> **Task 1**:
Under the packaging clause of the two-way radio rental terms, why is every piece of equipment individually separated and banded or bagged? Answer in one sentence.

> **Provided passage**:
--

Two-Way Radio Policies - Orange County, CA
By Signing the Rental Agreement, you agree to the following Terms & Conditions:

a) Definitions: All references to “Company” in this agreement shall mean or apply to RADIO NETWORK, INC DBA: Eagle Communications. All references to “Customer” shall mean or apply to the person or entity specifically listed as “responsible party” within this rental agreement.

b) Terms & Conditions: Company agrees to provide and customer agrees to rent equipment listed. Payments for rental charges are due in advance of customer’s acquisition of equipment. Customer acknowledges receipt of equipment listed herein and that equipment has been examined & tested by customer to be in good working condition and accepts equipment as is, and that equipment is rented without warranty or guarantee of any kind, expressed or implied.

c) Delivery: Company shall not be liable for delay in delivery 1) due to causes beyond it’s reasonable control or, 2) acts of god, Customer, civil or military authority, priorities, fires, strikes, floods, epidemics, riot or war.

d) Failures & Maintenance: Customer is hereby notified and understands that equipment rented will not be operational 100 percent of the time, and will, by it’s very nature, fail and require maintenance from time to time, without notice. Customer, prior to execution of this agreement, has taken such facts into consideration and such failures shall not constitute non-performance or negligence on the part of Company. Should such failure occur, Company will exchange failed unit for another similar unit, which Customer agrees to be liable for in lieu of failed unit.

e) Permits, Licenses & Regulations: Customer understands and agrees that it is Customer’s responsibility to abide by all federal, state & local regulations pertaining to the installation and operation of rented equipment. Customer agrees to secure, at it’s own expense, all licenses & permits required by law or ordinance. Customer understands and agrees that changes in rules or policies by agencies or persons other than company that effect use or operation of rented equipment are not Company’s responsibility. Customer hereby represents that it has obtained or will obtain the necessary licenses & permits required prior to any such use.

f) Liability: Customer agrees and warrants that it will defend, indemnify and hold harmless Company from any liability arising from or in connection with Customer’s use of equipment. Customer will, upon notice, appear and defend any action brought against Company by any party arising from or in connection with Customer’s use of equipment and Customer will pay Company’s costs and legal fees in connection therewith. Company shall have no liability to Customer or other parties for failure of equipment to operate. Customer’s obligation under this paragraph shall continue notwithstanding completion of other obligations contained in this contract.

g) Packaging: Customer acknowledges equipment has been presented to Customer for rental packaged in a professional manner. All equipment is individually separated and banded/bagged with care for ease of inventory and deployment. Customer must return all equipment in an individually separated and banded/bagged manner. Equipment returned by Customer in any manner dissimilar than packaged will incur a minimum labor charge of one (1) hour of shop labor at the current shop labor rate.

--

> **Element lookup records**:
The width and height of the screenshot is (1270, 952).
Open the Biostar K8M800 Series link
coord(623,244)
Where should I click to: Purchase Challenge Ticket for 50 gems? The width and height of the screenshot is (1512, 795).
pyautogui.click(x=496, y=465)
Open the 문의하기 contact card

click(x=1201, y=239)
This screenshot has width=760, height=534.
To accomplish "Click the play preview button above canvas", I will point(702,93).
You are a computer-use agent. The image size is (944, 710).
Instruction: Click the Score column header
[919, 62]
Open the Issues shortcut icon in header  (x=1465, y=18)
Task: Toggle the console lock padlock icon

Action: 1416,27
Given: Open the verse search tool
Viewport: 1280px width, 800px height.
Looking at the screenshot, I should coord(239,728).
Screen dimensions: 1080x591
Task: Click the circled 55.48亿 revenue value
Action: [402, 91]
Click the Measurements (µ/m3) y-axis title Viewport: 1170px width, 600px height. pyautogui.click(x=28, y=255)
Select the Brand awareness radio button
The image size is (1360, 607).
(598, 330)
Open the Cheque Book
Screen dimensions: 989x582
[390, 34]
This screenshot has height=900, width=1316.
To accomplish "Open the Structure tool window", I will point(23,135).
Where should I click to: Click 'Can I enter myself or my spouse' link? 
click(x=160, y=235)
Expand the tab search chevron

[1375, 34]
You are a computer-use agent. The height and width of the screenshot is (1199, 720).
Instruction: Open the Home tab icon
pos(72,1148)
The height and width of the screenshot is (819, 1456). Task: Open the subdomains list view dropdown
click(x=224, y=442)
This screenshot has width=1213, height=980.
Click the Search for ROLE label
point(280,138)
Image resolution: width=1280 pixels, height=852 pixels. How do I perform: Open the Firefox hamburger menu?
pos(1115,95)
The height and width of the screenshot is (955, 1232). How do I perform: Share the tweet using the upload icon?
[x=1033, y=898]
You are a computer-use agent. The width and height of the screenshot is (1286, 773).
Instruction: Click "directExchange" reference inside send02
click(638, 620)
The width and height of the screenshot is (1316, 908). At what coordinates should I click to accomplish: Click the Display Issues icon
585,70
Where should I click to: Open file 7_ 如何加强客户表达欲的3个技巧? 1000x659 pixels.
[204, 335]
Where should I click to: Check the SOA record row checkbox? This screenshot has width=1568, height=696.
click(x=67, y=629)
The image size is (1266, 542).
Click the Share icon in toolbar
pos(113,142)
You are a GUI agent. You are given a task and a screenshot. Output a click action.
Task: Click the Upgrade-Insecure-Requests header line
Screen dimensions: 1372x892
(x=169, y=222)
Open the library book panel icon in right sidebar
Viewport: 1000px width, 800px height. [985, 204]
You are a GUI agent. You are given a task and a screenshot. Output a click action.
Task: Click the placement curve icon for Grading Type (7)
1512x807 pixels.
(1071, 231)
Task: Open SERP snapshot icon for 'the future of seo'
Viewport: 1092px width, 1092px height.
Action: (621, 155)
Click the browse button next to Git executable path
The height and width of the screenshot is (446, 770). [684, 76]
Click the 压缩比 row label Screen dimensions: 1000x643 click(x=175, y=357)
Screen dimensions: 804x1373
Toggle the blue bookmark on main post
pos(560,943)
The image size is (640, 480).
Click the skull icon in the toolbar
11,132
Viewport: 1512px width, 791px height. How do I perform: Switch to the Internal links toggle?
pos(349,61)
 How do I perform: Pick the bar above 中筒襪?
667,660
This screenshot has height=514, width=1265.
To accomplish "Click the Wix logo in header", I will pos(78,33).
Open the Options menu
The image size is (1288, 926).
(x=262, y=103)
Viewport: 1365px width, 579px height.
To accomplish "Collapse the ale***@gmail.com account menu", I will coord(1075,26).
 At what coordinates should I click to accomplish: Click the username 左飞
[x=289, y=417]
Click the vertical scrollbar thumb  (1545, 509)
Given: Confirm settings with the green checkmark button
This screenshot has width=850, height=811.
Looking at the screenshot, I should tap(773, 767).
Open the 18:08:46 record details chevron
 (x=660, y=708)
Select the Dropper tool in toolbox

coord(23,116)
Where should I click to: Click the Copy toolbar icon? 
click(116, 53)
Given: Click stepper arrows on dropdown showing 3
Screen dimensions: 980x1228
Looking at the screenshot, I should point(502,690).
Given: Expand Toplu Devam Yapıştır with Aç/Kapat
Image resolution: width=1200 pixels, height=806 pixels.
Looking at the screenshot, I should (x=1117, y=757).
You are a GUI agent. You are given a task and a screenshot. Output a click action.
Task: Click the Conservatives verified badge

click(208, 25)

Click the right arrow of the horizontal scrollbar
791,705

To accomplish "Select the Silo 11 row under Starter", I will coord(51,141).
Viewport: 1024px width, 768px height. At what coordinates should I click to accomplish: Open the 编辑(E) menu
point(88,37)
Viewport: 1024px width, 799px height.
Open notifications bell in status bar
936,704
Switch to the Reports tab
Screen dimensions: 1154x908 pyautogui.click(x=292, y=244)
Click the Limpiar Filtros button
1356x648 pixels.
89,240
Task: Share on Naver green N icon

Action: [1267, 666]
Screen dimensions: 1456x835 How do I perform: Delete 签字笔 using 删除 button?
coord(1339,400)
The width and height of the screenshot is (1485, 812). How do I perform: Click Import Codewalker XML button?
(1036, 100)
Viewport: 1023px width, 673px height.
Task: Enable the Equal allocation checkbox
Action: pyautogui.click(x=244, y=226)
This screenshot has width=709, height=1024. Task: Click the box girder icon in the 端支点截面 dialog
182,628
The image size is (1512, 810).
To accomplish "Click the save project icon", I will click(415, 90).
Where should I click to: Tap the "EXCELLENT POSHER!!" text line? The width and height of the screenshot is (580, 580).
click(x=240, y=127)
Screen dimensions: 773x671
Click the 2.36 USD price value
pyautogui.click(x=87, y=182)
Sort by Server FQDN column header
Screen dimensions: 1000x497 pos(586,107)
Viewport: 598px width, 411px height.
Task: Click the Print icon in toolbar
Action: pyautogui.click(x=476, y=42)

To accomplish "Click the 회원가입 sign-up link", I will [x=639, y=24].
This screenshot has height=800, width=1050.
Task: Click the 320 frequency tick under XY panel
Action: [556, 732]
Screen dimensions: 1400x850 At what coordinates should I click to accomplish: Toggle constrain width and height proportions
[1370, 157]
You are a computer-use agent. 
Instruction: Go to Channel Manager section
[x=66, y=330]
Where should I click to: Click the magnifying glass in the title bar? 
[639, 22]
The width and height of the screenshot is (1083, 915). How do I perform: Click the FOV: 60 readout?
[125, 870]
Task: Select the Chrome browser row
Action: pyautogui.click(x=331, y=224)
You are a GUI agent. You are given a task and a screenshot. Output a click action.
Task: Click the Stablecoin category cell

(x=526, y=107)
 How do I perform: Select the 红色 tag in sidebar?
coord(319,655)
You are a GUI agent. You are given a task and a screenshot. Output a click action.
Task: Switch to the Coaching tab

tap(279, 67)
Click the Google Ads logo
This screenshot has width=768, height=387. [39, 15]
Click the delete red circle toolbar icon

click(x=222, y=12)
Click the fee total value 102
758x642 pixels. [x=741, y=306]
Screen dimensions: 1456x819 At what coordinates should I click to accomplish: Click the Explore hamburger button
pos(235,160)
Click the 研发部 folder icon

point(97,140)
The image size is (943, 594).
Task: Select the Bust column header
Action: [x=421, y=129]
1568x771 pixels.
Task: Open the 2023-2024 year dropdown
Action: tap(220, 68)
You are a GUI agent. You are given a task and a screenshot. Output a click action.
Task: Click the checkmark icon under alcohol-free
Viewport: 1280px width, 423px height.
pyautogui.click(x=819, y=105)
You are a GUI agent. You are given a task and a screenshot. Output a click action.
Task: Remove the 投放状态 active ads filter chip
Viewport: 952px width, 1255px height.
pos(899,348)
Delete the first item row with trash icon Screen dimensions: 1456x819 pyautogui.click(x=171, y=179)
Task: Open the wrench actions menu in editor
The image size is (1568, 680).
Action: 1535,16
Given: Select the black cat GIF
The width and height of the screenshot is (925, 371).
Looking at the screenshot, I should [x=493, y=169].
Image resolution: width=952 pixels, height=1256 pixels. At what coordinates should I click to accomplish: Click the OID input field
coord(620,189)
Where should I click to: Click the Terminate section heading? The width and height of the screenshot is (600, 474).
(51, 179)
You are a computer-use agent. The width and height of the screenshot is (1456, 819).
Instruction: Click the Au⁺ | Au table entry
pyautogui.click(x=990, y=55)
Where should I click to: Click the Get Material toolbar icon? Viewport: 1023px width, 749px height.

--

> **Task 2**:
Put the lines of the records from the line containing "This screenshot has height=514, width=1265." through the line containing "coord(23,116)", inclusive, into a JSON list of strings with one string per line, leaving out blank lines.

> **Full answer 1**:
The equipment is packaged this way for ease of inventory and deployment.

> **Full answer 2**:
[
  "This screenshot has height=514, width=1265.",
  "To accomplish \"Click the Wix logo in header\", I will pos(78,33).",
  "Open the Options menu",
  "The image size is (1288, 926).",
  "(x=262, y=103)",
  "Viewport: 1365px width, 579px height.",
  "To accomplish \"Collapse the ale***@gmail.com account menu\", I will coord(1075,26).",
  " At what coordinates should I click to accomplish: Click the username 左飞",
  "[x=289, y=417]",
  "Click the vertical scrollbar thumb  (1545, 509)",
  "Given: Confirm settings with the green checkmark button",
  "This screenshot has width=850, height=811.",
  "Looking at the screenshot, I should tap(773, 767).",
  "Open the 18:08:46 record details chevron",
  " (x=660, y=708)",
  "Select the Dropper tool in toolbox",
  "coord(23,116)"
]